Friday, November 18, 2016

18 November 1934 - This Is Why We Now Have Penalty Shootouts

On 18 November 1934, Nacional and Peñarol finally decided the Uruguayan Championship for the previous season, six months after their first playoff.

The teams had finished the 1933 season tied for first in the table, so they met for a playoff on 27 May 1934 at the Estadio Centenario. In the 70th minute, with the match scoreless, a shot taken by a Peñarol player went out of bounds, but hit a medicine cabinet and rebounded back onto the pitch. The referee, Telésforo Rodríguez, failed to stop play and Nacional took possession, driving up the field and getting a goal from Héctor Castro. Peñarol immediately protested the goal and assaulted Rodríguez, resulting in his departure from the game due to injury and the ejection of three Peñarol players. The assistant referee then halted the match due to the lack of light.

Approximately a month later, the league officially disallowed Castro's goal and instructed the two teams to play the last 20 minutes of the match behind closed doors on 25 August. But despite two extra-time periods, the match finished as a scoreless draw.

They met for a second playoff on 2 September, but again neither team managed to score. That forced a third playoff, played on 18 November, when they finally managed to find the net. Peñarol were leading 1-0 at the break after a goal from Braulio Castro (42'), but Héctor Castro's second-half hat-trick (53', 61', 77') proved decisive and the match finished as a 2-3 Nacional victory (Peñarol's other goal came from Juan Pedro Arremón in the 58th minute).
----------
EXERCISE PROMPT
Please condense the paragraph starting "The teams had finished the 1933 season" in the article about the 1934 Uruguayan playoff into a brief list of its main facts. The lines that come next have no connection to the article above.

RECORDED INFORMATION
----------
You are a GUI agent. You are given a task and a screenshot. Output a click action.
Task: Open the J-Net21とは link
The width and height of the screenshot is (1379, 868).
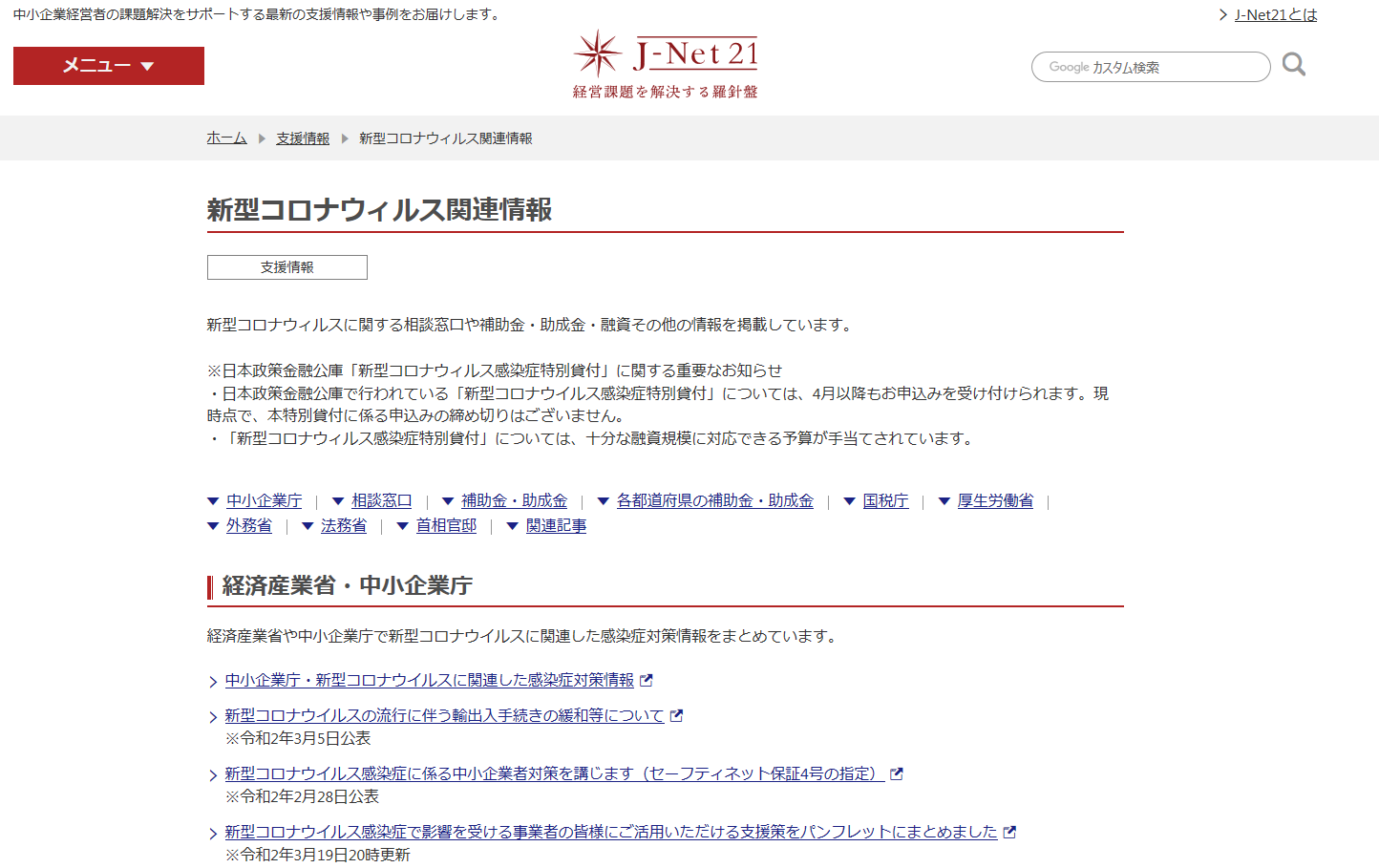pyautogui.click(x=1275, y=14)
----------
TASK RESPONSE
- Nacional and Peñarol finished the 1933 season tied for first, so they met in a playoff on 27 May 1934 at the Estadio Centenario.
- In the 70th minute, with no score, a Peñarol shot went out of bounds, hit a medicine cabinet and bounced back onto the pitch.
- Referee Telésforo Rodríguez did not stop play, and Nacional's Héctor Castro scored.
- Peñarol protested and assaulted Rodríguez. He left injured, and three Peñarol players were ejected.
- The assistant referee then stopped the match because of the lack of light.